Lara Allen
A graduate of Master in Fine Art from Yale University in 2005. Allen’s work is childish. Not innocent, or simple, or naive, or, heaven forbid, sincere. No. Lara Allen’s work is childish, in the very best way: it is cheeky, dauntless, rollickingly grim, and wholly unburdened by false distinctions.
High, low, christian, heathen, serious, playful, kitsch, sublime: critical taxonomies carry no currency here. Classifications are ersatz niceties that amputate, and Allen prefers the smoky, spooky plenitude of the nightmare, in all its dreadful glory, to the nightmare of imperious, limping half-truth. In her work, t-shirt design, grease paint motion pictures, and images sprung of the Book of Psalms are equivalent, not because she has trained herself in clever juxtapositions, but because she knows, as any wise six year old would, that art, like life, is always matter of catching as catch can, making do, derring-do: everything is unfair game.
Allen also has the presence of mind to remember, and to remind us, that art has never really grown up that much, that, at bottom, the high, low, christian, heathen, serious, playful, kitsch, sublime are simply the names we give to some of our ways of dispelling the Boogeyman. Allen understands, in a way that most of us have forgotten, that in order to kill a monster, you don’t deny it exists: you summon it, call it forth into the light, since there’s nothing a monster dislikes more than light.
To read Allen’s work as morbid is to misread it. Yes, it’s full of blacks and grays, rife with city blocks on fire, and men falling out of the sky, but that doesn’t make it macabre. Not at all. Allen’s work doesn’t glory in disaster; it domesticates disaster, projecting it onto a wall that can’t go anywhere, turning it into an owl smaller than a fist. Allen plays with scale the way she plays with horror: they are things that can be manipulated, mastered, because she is willing to maintain a blithe indifference to that dubious thing we call common sense.
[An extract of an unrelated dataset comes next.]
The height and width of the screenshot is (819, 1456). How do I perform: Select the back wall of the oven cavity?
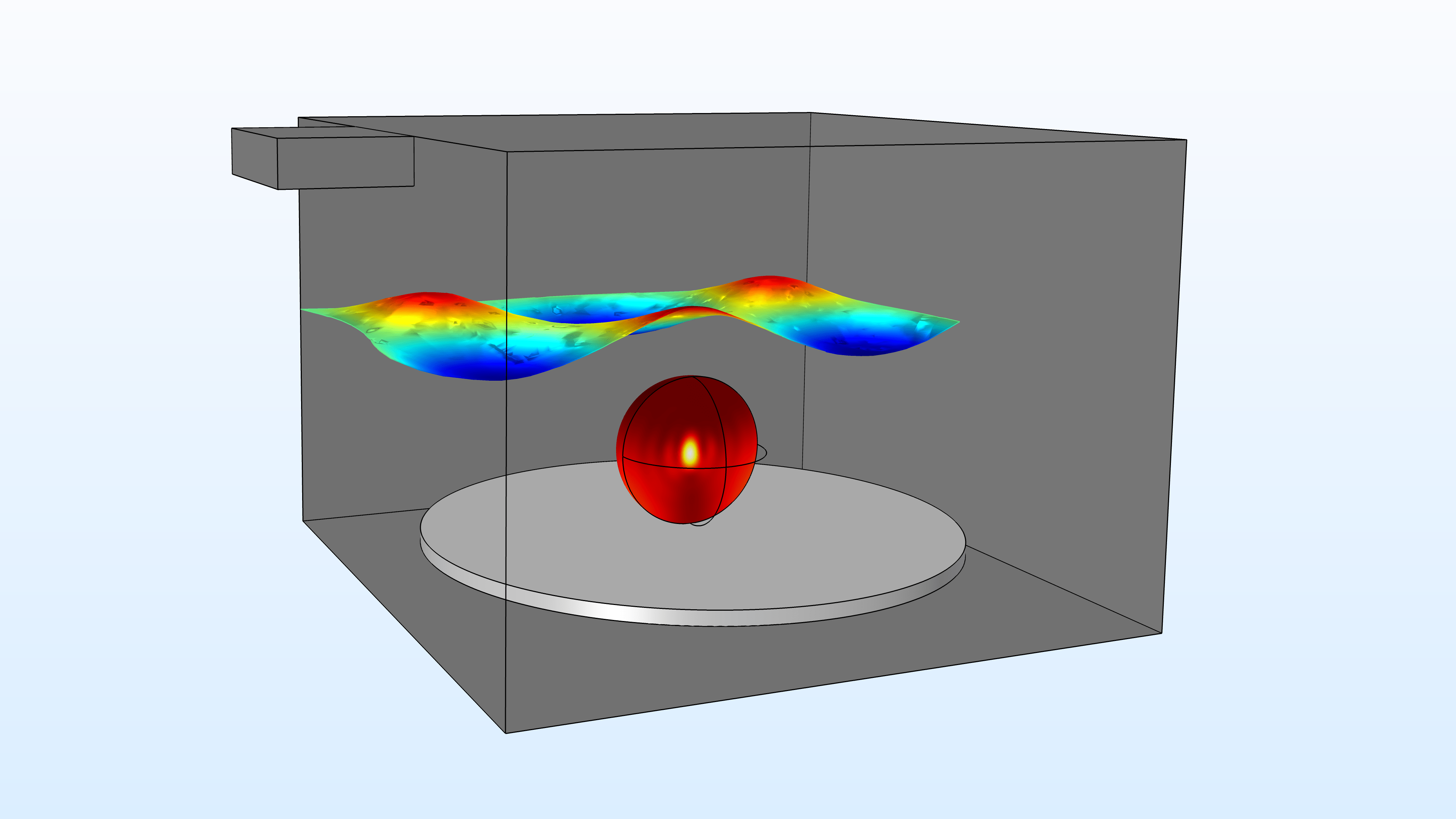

Imaginative willfulness, as children know, can transform a blanket into a fort, a box into boat, can make the prosaic extraordinary. Allen’s work operates on a similar principle, albeit through a looking glass: she refuses to shrink away from the cataclysmic, and in so doing, makes the awful humdrum. “Look here how bad it was,” each piece says, “Just terrible.” It is. And yet…There she is, there we are, alive, looking, depicting. We’ve confronted a demon, and find that we are none the worse for wear. Allen tames calamity, not by denying it its devastating power, but by reminding us of our own. It isn’t difficult, Allen insists. It’s only magic. Magic makes you brave enough to give the Devil his due and trounce on his head.
Part of the Transvoyeur Liverpool/New York 2006.